### Instructions to follow
Starting with the line that contains "The image size is (620, 364)." and stopping after the line that contains "the View menu", copy the entries below exactly. Include nothing else.

### Dataset excerpts
▼
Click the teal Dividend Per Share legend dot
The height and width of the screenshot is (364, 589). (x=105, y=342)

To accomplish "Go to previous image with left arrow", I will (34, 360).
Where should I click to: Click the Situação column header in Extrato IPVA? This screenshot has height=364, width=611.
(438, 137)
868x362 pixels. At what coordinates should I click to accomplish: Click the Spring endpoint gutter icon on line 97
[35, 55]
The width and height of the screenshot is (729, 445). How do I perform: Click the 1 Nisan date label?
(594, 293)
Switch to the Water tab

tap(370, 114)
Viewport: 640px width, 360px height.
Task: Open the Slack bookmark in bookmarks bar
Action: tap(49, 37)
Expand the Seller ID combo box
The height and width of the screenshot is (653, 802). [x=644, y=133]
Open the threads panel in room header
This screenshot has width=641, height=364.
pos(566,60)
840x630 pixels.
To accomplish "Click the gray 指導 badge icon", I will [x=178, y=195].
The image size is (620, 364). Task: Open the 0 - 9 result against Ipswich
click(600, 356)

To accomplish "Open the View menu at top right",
▲
▼
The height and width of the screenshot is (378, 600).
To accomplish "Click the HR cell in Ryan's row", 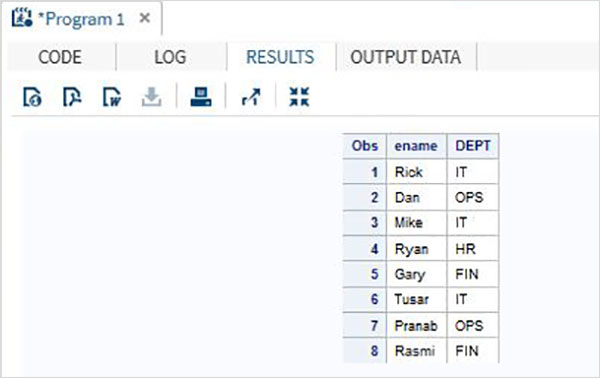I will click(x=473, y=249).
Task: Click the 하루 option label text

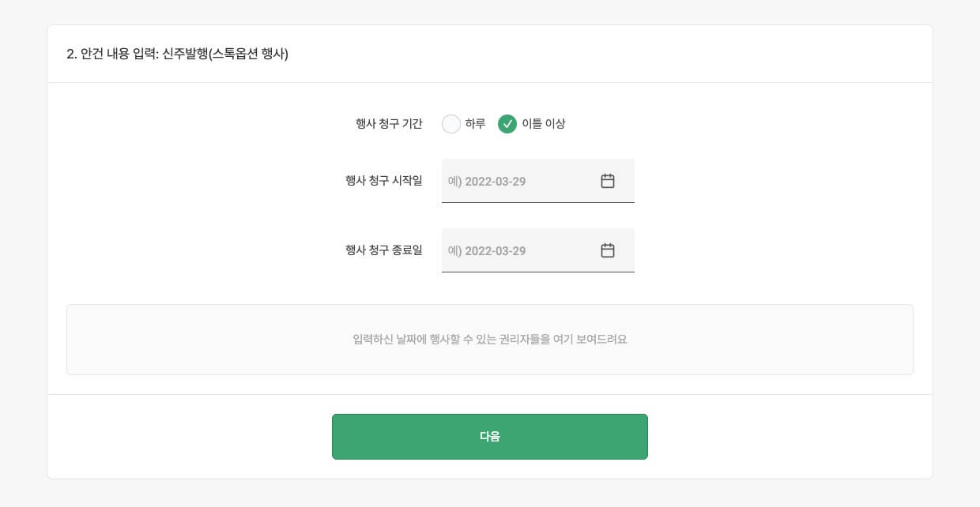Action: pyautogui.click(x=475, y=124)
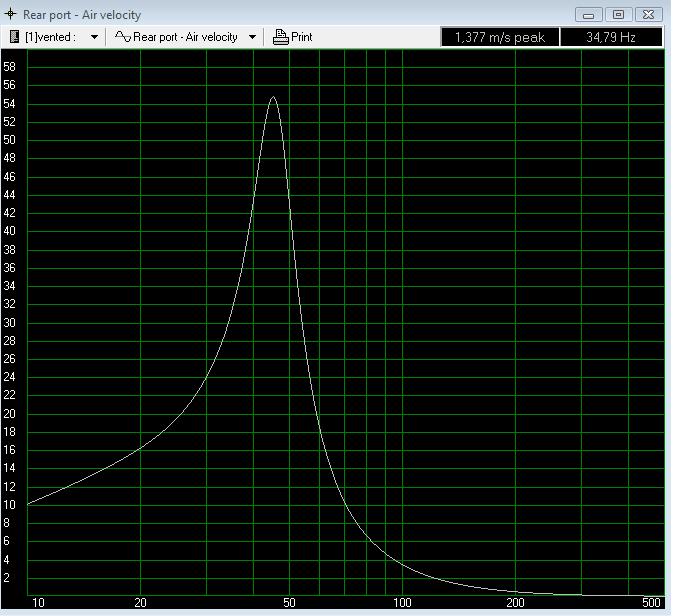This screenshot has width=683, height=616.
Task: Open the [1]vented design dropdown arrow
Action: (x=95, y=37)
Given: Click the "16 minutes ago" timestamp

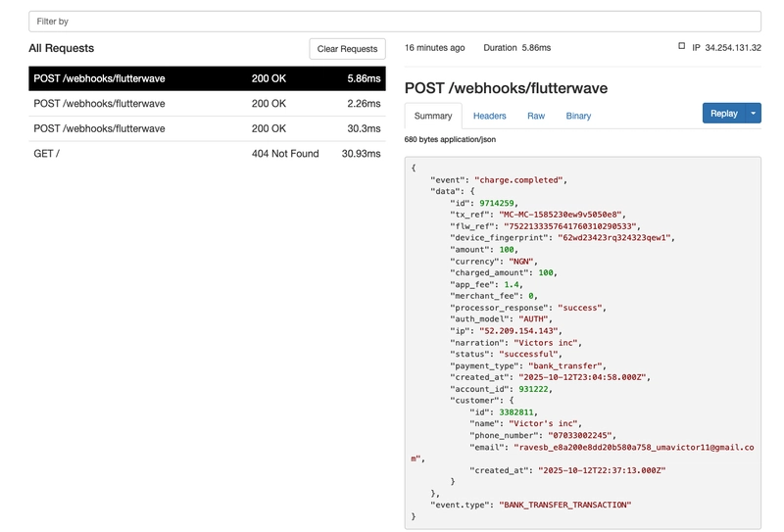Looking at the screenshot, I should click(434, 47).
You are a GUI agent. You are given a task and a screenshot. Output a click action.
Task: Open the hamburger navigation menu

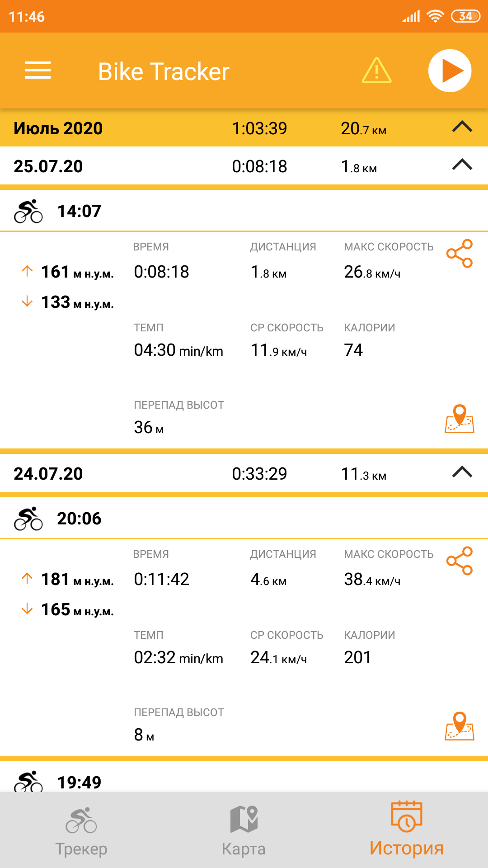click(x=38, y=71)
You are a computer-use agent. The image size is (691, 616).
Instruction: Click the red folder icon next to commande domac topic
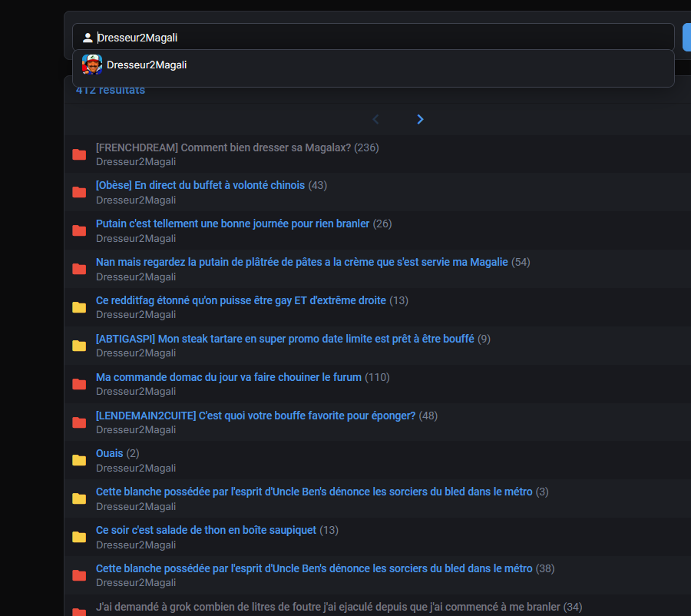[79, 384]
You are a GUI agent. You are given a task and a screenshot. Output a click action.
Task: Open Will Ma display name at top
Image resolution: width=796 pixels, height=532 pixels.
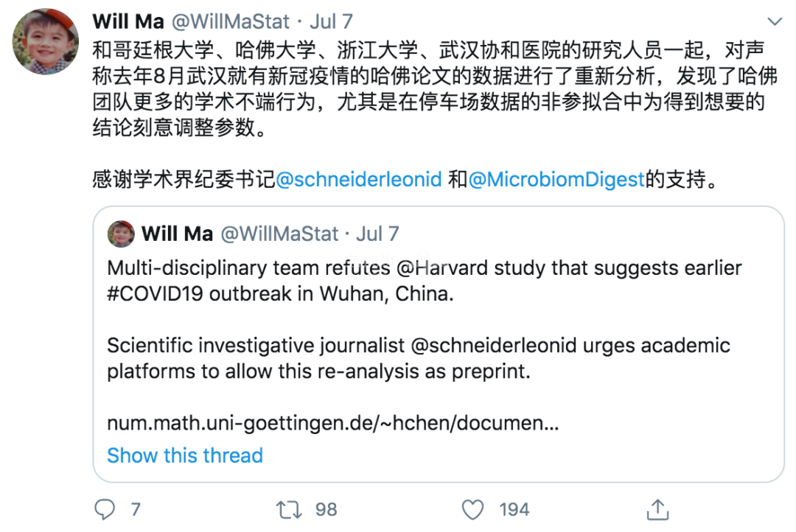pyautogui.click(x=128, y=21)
▲
### Your solution
The image size is (620, 364). Task: Open the 0 - 9 result against Ipswich
click(600, 356)

To accomplish "Open the View menu at top right",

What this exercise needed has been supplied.